Participar do Web Summit Lisboa 2024 foi uma experiência imersiva e provocadora, repleta de aprendizados que ainda ressoam enquanto começo este novo ano. Graças à parceria com o Share, tive acesso privilegiado aos bastidores do evento e a oportunidade de realizar entrevistas exclusivas com alguns dos palestrantes mais instigantes. 

Em 2025, dou continuidade a essa jornada de aprendizados ao compartilhar com vocês a série de entrevistas realizadas no evento. Após abrir a série com Dan Gardner, co-fundador da Code and Theory, é hora de trazer um novo olhar poderoso: o de Joey, co-founder e CSO da Sylvain, uma consultoria reconhecida por sua abordagem corajosa e autêntica na construção de marcas.

Durante nossa conversa, Joey trouxe reflexões profundas sobre o papel das marcas e dos estrategistas em um cenário de rápida evolução tecnológica. Exploramos como, nesse contexto, a humanização ganha ainda mais relevância, e como as marcas podem ser agentes de transformação positiva, conectando-se genuinamente com as pessoas.

A seguir, convido você a acompanhar essa entrevista enriquecedora, onde as ideias de Joey desafiam os limites do que conhecemos e apontam caminhos instigantes para o futuro.

Reprodução: Lukas Schulze/Web Summit via Sportsfile

Daniele Lazzarotto: Algo que eu admiro muito na Sylvaine é como vocês trabalham o conceito de marcas prontas para o novo. E eu queria começar por aí. O que significa hoje ter uma marca pronta para o futuro hoje em dia? 

Joey Camire: Ser pronto para o novo não é a ideia da tirania da página completamente em branco. Invente algo, escreva algo novo, seja lá o que for. Isso soa impossível. Mas quando você está prestando atenção nas pessoas as ideias vêm até você. Quando você está saindo e conversando com as pessoas e fazendo perguntas: “do que você precisa na sua vida?

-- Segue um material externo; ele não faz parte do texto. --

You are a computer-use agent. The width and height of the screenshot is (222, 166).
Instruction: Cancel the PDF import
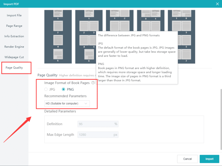tap(187, 159)
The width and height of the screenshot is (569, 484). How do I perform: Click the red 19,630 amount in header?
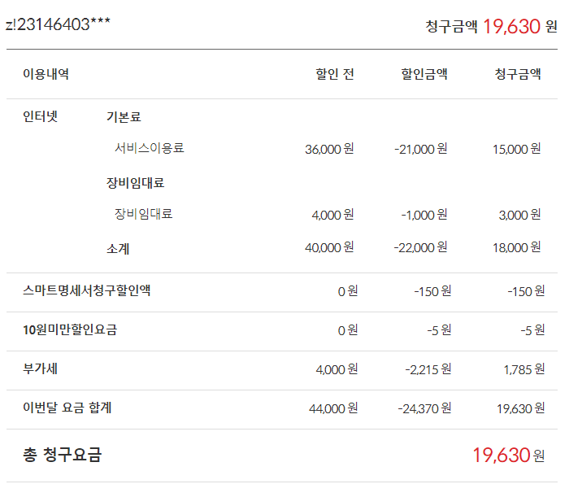(x=511, y=27)
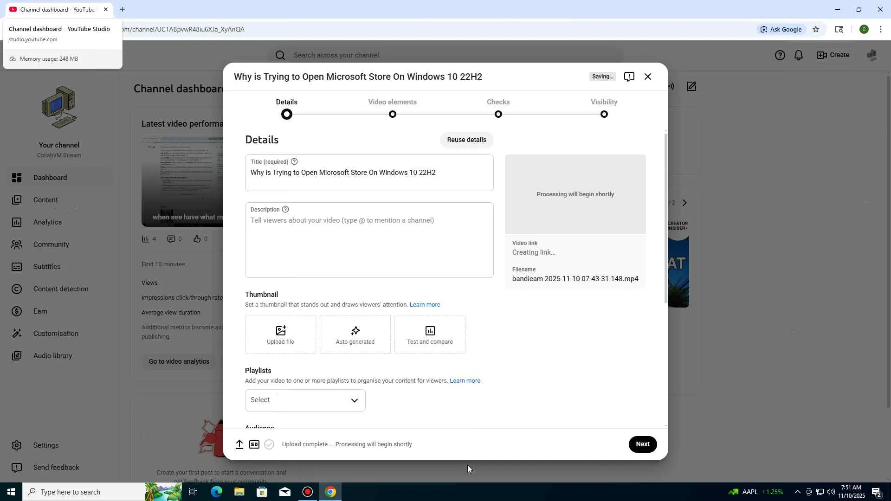Click the SD processing status icon
Screen dimensions: 891x501
pos(254,444)
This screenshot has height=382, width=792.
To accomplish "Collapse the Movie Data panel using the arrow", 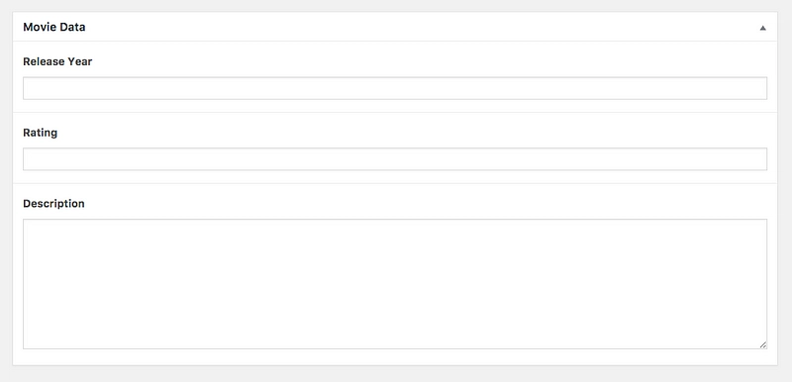I will 762,28.

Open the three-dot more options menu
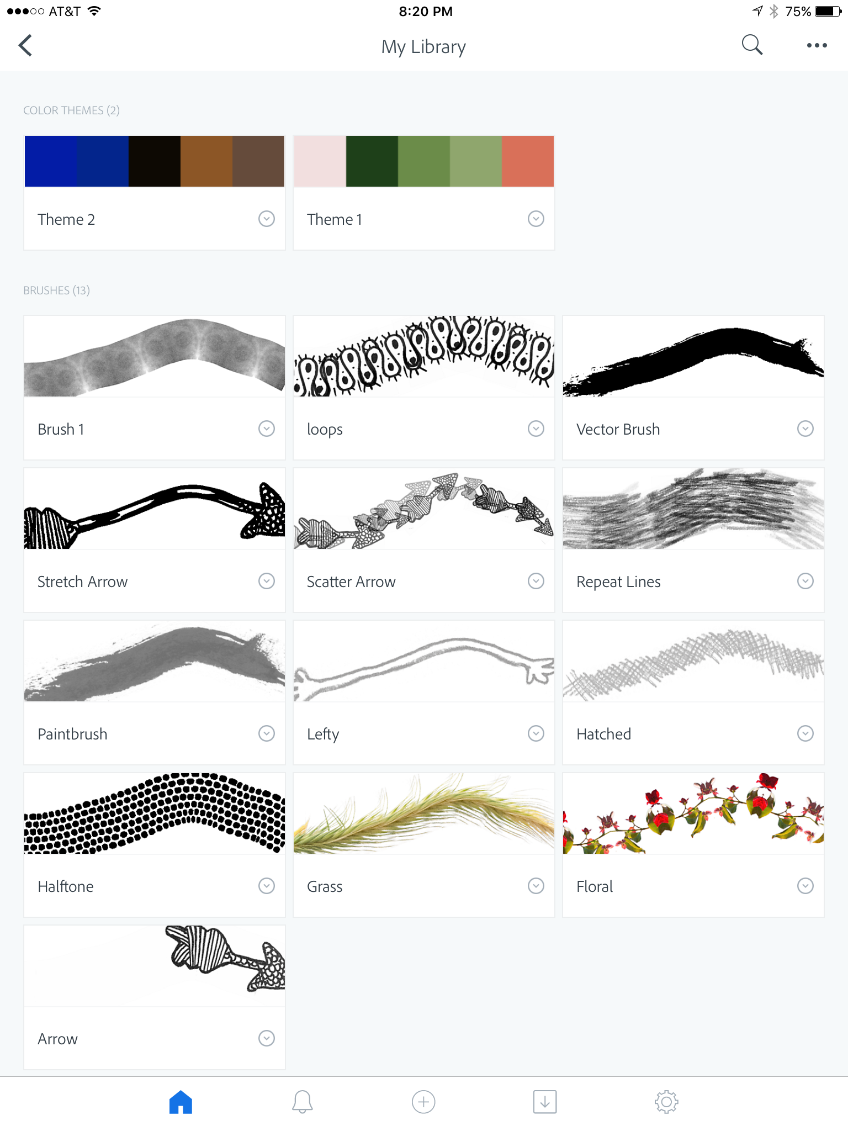click(817, 45)
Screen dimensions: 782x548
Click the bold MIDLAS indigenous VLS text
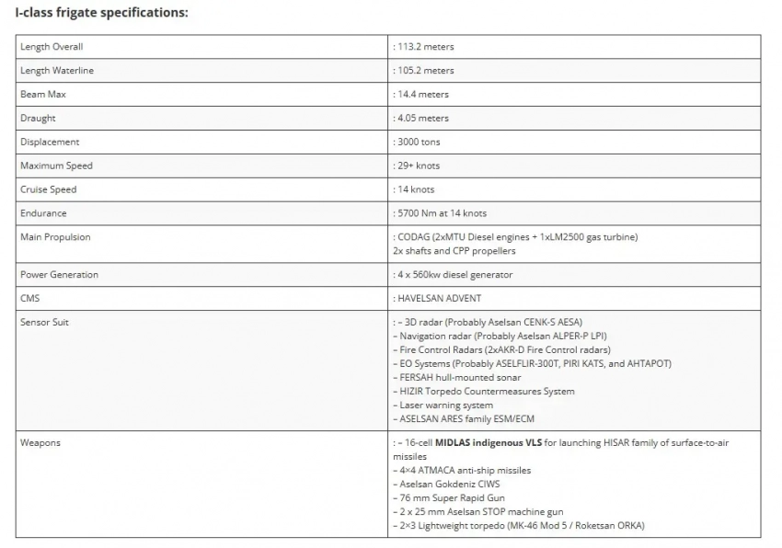click(488, 443)
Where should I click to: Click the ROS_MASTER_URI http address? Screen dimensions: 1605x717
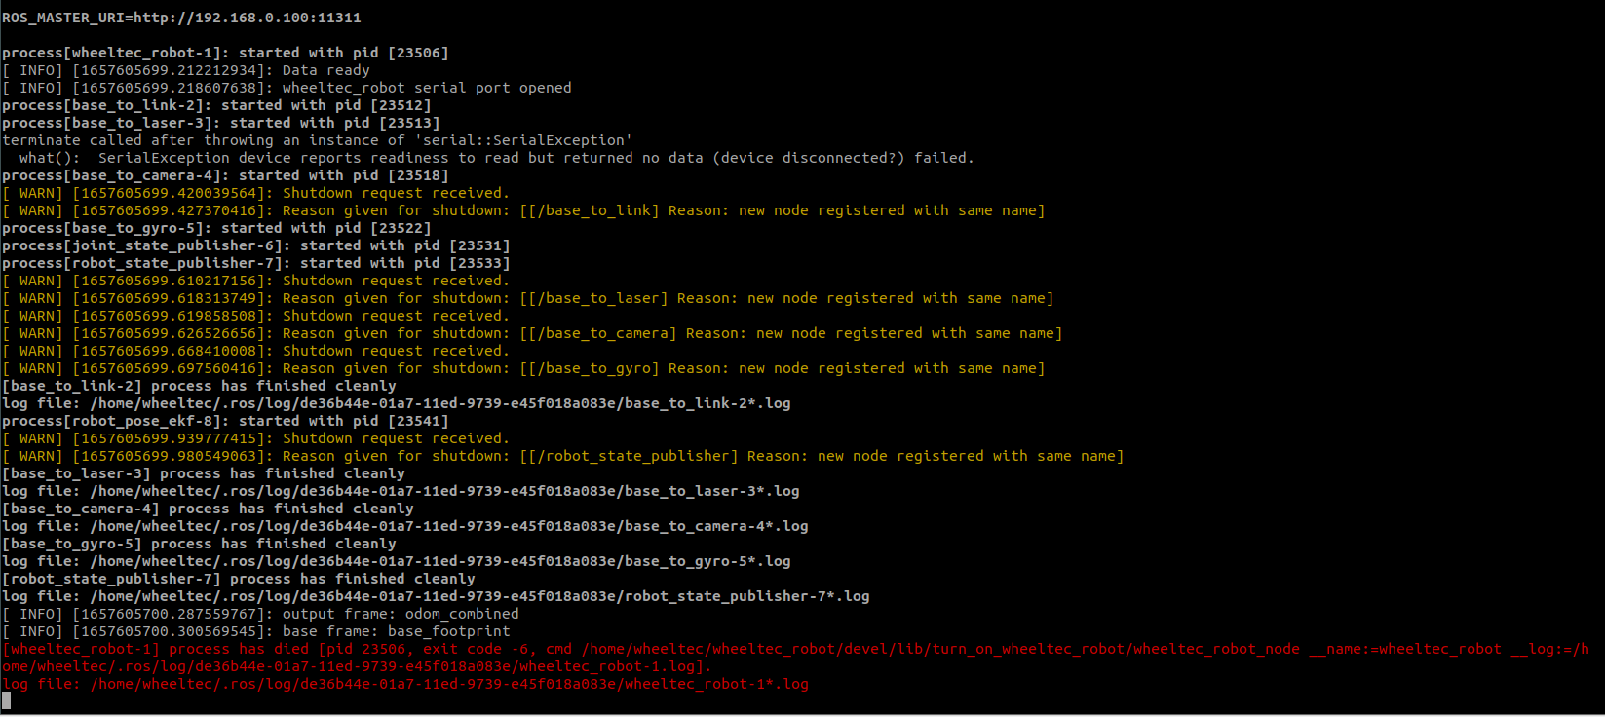251,18
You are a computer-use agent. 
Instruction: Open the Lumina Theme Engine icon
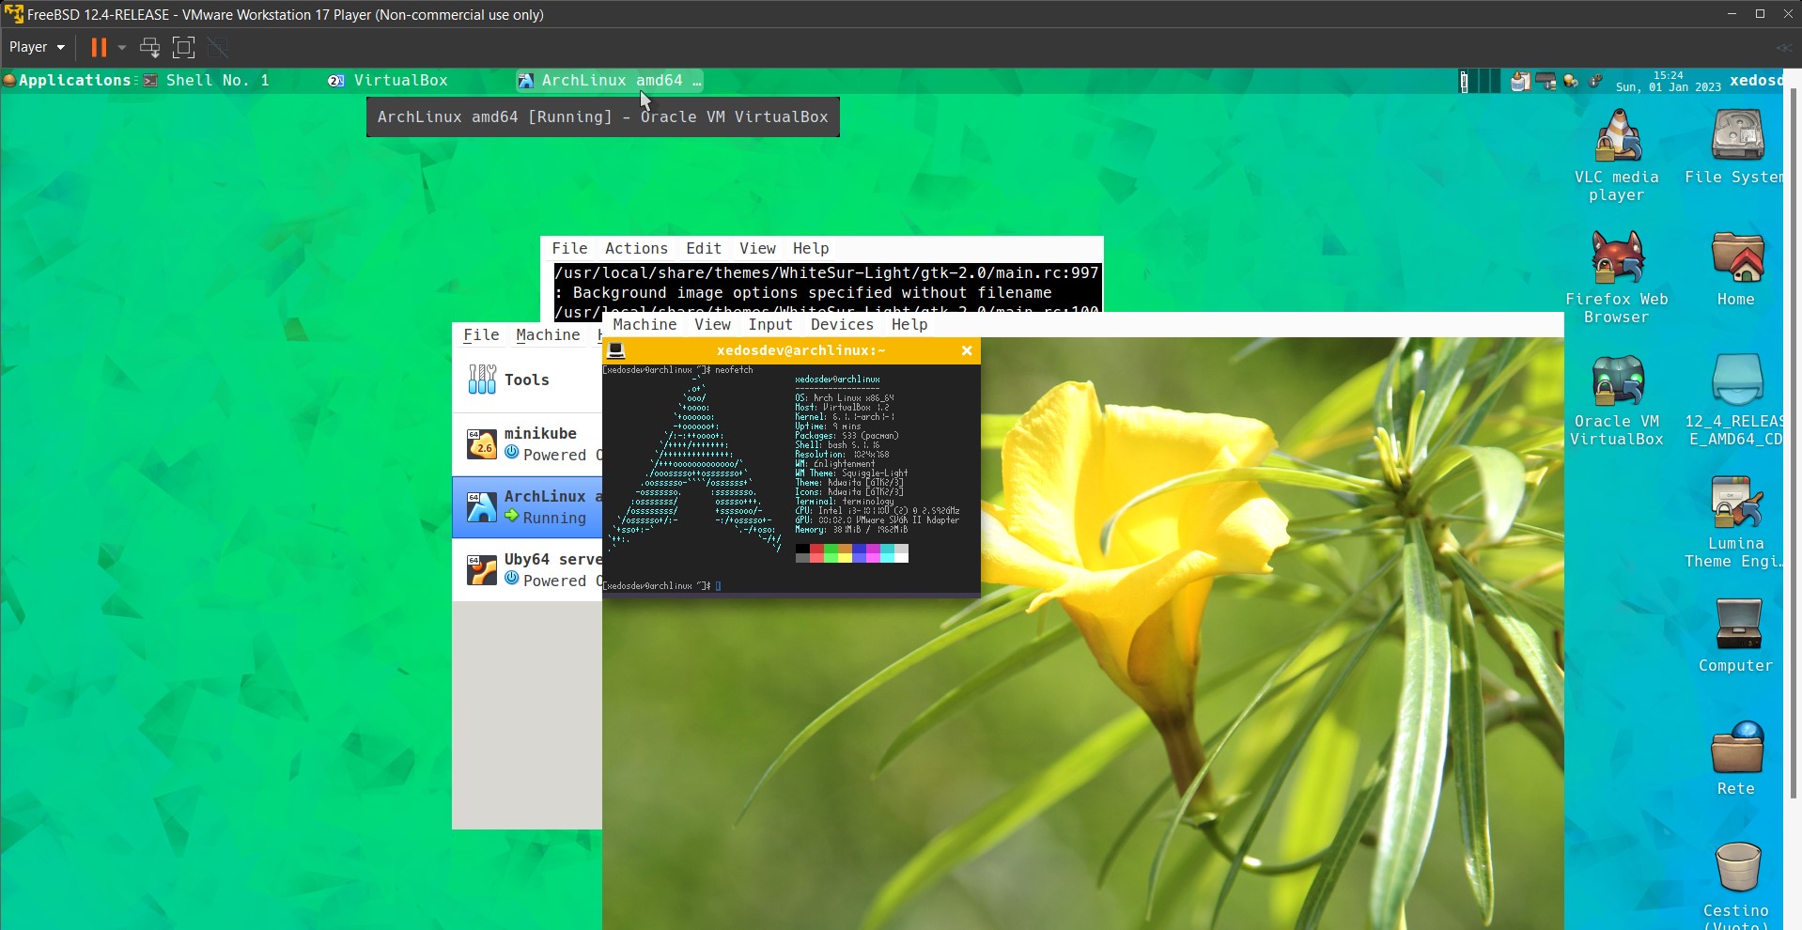1735,519
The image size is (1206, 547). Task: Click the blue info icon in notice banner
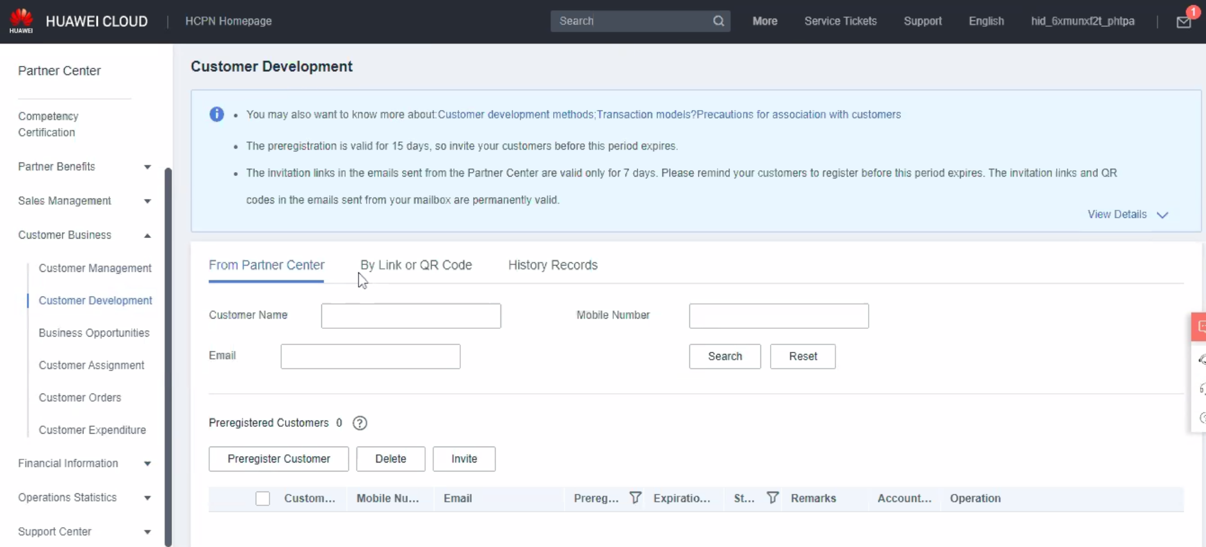point(217,115)
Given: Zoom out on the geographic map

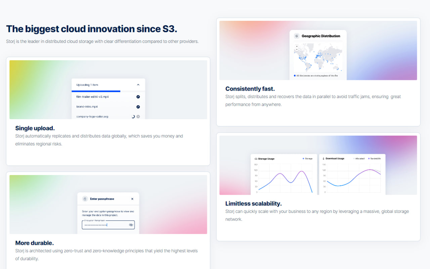Looking at the screenshot, I should tap(297, 49).
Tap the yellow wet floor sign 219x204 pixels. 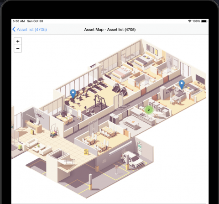(x=86, y=152)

O que acontece se você estiver usando este produto. Como você se sente, não está entregando? O que mais está acontecendo? O que mais poderíamos estar fazendo?”. De repente, fica tudo fácil.

Tudo o que você precisa fazer é ouvir o que alguém está lhe dizendo e então aplicar sua imaginação à opinião deles. Então é uma colaboração, em vez de, simplesmente, sentar em um quarto escuro, trancar-se até que a melhor ideia de todos os tempos, tipo, brote de você.

Daniele Lazzarotto: E é isso que você faz para estar pronto para o novo?. Existe algum molho secreto da Syllvain? 

Provavelmente há algumas áreas que acho que ajudam a nos tornar especiais. Acho que parte disso é quem está na equipe que estamos construindo, certo? Tentamos trazer pessoas de origens diferentes, experiências de vida diferentes, geografias diferentes, empregos diferentes e coisas que estudaram diferentes. Se você não construir uma cultura, um processo e uma forma de abordar o trabalho que permita às pessoas trazer o seu melhor para a mesa, então você estará operando como uma monocultura com pessoas iguais a você. Então eu acho que construir uma equipe, ambiente e uma cultura que tenha a mente aberta é algo que é genuinamente parte do nosso molho secreto.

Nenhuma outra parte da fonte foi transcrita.